Assignment:
Working from the records below, repeat exactly the lines starting at the line that contains "Click the MACD 0.00 zero level label" and ending at the line that contains "Viewport: 911px width, 655px height.", inclusive.

Dataset:

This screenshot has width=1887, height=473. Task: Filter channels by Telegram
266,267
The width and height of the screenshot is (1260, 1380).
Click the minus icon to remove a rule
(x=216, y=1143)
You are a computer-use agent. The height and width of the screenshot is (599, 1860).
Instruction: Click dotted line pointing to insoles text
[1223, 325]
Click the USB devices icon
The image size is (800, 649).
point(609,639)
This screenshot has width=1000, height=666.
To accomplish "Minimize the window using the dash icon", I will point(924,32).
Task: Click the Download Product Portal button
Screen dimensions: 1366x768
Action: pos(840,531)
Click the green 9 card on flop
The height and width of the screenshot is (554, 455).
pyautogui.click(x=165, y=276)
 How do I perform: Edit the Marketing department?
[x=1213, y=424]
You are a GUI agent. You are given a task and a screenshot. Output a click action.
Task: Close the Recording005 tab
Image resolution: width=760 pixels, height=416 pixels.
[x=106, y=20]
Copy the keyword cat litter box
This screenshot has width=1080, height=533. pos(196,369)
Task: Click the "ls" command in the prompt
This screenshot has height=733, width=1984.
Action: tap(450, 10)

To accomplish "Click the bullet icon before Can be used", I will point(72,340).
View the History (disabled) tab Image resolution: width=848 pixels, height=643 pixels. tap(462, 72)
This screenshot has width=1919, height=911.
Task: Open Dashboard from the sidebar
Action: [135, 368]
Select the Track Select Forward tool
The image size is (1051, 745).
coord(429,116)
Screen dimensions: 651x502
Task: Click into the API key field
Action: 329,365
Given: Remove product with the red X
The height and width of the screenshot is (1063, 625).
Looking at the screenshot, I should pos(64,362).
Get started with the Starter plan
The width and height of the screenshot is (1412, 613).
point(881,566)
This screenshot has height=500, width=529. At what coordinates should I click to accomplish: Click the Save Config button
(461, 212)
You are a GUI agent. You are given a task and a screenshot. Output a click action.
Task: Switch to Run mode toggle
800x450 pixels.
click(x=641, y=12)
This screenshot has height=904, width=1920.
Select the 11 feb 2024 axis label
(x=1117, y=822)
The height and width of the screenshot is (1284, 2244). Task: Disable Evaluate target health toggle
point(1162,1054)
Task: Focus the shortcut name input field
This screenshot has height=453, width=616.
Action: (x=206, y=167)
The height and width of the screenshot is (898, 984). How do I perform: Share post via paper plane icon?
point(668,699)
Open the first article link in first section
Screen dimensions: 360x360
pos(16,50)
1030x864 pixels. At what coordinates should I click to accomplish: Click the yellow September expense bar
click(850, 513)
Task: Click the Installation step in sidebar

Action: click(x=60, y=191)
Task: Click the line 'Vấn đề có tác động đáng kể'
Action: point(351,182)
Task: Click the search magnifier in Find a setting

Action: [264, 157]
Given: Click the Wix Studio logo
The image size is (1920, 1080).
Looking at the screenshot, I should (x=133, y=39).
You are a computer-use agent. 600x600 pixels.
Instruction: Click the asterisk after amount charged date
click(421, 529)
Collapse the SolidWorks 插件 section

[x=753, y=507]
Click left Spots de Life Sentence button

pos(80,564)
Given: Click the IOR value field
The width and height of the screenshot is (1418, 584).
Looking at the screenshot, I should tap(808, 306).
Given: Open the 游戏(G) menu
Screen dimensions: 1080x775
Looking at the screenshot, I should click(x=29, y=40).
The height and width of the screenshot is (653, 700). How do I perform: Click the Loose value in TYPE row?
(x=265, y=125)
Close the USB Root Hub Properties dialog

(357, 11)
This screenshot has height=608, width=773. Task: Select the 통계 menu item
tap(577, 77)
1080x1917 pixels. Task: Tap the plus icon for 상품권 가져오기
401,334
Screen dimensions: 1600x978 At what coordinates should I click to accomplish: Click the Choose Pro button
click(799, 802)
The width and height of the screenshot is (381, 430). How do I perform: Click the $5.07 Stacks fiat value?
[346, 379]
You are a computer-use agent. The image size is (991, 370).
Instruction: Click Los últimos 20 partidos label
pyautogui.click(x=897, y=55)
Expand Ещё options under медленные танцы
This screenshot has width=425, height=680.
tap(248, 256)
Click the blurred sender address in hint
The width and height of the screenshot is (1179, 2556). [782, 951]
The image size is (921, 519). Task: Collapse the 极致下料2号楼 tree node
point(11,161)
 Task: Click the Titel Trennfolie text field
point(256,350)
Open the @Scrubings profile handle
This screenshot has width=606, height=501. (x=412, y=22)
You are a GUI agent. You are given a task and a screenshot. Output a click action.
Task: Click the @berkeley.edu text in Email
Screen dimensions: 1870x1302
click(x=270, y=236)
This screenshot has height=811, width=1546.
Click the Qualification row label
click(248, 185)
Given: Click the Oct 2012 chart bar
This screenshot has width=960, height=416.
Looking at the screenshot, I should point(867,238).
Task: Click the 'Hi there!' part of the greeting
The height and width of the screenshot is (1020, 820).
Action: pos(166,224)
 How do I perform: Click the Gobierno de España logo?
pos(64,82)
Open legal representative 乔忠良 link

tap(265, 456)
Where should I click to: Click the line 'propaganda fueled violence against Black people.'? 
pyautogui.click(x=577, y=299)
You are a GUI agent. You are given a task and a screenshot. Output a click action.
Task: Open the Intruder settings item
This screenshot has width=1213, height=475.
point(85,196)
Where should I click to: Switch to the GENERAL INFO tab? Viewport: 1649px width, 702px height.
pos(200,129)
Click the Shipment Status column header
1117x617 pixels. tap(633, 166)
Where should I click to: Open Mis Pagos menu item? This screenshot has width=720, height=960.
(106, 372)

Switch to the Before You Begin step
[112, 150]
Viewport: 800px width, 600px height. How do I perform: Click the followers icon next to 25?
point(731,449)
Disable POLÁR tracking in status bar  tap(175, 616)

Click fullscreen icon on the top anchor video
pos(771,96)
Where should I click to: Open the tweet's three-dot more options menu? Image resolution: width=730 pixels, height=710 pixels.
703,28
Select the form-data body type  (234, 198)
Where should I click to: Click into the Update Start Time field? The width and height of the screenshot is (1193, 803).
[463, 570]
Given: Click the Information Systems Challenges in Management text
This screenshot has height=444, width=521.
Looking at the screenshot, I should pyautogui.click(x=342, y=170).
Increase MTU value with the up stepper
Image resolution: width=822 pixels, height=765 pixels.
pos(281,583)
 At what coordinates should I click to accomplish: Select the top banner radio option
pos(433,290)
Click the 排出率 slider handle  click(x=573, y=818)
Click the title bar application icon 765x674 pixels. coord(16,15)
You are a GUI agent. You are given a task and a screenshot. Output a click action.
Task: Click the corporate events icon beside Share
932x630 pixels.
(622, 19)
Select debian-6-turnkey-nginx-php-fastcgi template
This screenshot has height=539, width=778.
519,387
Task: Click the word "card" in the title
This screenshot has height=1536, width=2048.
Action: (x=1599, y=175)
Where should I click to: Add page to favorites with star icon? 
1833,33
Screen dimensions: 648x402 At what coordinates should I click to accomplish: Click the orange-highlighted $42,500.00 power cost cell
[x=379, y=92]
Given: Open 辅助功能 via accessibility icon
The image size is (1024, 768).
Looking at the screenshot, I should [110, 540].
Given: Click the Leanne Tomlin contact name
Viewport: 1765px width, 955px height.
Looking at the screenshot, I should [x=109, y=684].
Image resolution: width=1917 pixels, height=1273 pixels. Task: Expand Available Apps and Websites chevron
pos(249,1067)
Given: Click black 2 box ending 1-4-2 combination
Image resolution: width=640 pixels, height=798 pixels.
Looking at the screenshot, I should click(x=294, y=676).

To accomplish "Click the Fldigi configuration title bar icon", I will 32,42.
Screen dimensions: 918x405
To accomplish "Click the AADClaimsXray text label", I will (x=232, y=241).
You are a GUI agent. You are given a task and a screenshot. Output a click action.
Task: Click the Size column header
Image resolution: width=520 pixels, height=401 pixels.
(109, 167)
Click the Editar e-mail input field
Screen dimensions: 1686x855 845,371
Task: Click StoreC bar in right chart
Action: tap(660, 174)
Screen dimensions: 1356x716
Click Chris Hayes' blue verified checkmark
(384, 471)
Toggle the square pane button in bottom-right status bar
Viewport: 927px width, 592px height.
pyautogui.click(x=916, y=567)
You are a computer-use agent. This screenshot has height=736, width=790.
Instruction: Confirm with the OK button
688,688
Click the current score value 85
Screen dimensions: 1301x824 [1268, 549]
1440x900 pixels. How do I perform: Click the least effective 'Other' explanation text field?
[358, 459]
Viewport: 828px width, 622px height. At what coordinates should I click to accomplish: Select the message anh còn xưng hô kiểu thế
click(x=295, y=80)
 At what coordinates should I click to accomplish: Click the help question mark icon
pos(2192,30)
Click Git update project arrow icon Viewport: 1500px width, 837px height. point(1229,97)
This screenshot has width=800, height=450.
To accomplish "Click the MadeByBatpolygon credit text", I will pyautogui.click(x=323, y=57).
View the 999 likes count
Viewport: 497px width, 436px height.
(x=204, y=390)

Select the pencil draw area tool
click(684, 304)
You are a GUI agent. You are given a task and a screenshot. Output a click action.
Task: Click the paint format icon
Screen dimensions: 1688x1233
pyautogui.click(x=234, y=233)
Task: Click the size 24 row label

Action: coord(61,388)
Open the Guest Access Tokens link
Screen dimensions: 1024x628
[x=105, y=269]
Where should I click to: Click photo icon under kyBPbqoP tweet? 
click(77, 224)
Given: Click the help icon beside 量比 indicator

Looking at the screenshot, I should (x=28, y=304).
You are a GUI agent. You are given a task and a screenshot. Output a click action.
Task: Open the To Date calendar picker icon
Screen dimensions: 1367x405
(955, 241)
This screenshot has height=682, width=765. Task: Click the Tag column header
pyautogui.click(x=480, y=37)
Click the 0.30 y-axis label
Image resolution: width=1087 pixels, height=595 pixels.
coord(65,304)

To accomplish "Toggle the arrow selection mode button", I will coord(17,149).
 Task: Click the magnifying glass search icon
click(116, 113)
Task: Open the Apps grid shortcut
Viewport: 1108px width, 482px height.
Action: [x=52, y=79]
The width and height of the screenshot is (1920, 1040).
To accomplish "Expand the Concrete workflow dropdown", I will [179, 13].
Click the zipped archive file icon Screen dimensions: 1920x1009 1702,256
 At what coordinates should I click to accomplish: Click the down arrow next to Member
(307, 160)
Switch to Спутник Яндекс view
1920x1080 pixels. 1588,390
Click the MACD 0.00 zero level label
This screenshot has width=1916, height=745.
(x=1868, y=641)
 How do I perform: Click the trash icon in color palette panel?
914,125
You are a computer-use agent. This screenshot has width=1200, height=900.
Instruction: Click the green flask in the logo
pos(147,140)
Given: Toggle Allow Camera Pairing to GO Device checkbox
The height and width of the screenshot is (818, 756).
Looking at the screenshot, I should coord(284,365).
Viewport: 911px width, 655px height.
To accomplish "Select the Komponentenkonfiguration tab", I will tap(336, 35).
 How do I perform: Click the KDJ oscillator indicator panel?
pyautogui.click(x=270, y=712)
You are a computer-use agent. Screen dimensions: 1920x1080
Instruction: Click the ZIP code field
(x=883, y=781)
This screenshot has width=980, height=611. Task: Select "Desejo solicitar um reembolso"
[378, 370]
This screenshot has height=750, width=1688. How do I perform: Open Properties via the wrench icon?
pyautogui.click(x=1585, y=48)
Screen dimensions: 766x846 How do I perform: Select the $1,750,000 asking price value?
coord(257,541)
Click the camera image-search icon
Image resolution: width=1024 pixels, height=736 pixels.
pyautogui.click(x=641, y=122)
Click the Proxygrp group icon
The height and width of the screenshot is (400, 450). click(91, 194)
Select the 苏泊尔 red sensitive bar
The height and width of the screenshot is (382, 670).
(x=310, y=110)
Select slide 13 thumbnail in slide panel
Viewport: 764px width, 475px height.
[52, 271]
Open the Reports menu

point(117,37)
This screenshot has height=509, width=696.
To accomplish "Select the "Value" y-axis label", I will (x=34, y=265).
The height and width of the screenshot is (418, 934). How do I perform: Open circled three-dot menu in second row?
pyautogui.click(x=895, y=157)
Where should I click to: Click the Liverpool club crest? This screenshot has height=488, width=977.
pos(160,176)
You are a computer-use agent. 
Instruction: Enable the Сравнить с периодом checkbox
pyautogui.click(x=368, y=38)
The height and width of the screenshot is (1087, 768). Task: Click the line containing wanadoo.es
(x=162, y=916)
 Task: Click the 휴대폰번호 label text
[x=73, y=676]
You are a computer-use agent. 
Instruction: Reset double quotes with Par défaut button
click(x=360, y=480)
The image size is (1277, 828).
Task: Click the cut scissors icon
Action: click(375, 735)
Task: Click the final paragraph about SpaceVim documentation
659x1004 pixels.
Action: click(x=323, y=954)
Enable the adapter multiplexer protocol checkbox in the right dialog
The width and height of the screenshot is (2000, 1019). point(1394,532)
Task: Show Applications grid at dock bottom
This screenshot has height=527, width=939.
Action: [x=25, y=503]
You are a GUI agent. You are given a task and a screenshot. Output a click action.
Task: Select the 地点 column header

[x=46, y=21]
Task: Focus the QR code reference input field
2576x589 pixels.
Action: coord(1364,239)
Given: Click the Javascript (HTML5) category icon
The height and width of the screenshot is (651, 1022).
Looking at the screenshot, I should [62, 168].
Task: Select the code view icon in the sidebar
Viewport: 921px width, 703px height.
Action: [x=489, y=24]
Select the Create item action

Response area:
Click the MACD 0.00 zero level label
This screenshot has width=1916, height=745.
(x=1868, y=641)
 How do I perform: Click the trash icon in color palette panel?
914,125
You are a computer-use agent. This screenshot has width=1200, height=900.
Instruction: Click the green flask in the logo
pos(147,140)
Given: Toggle Allow Camera Pairing to GO Device checkbox
The height and width of the screenshot is (818, 756).
Looking at the screenshot, I should coord(284,365).
Viewport: 911px width, 655px height.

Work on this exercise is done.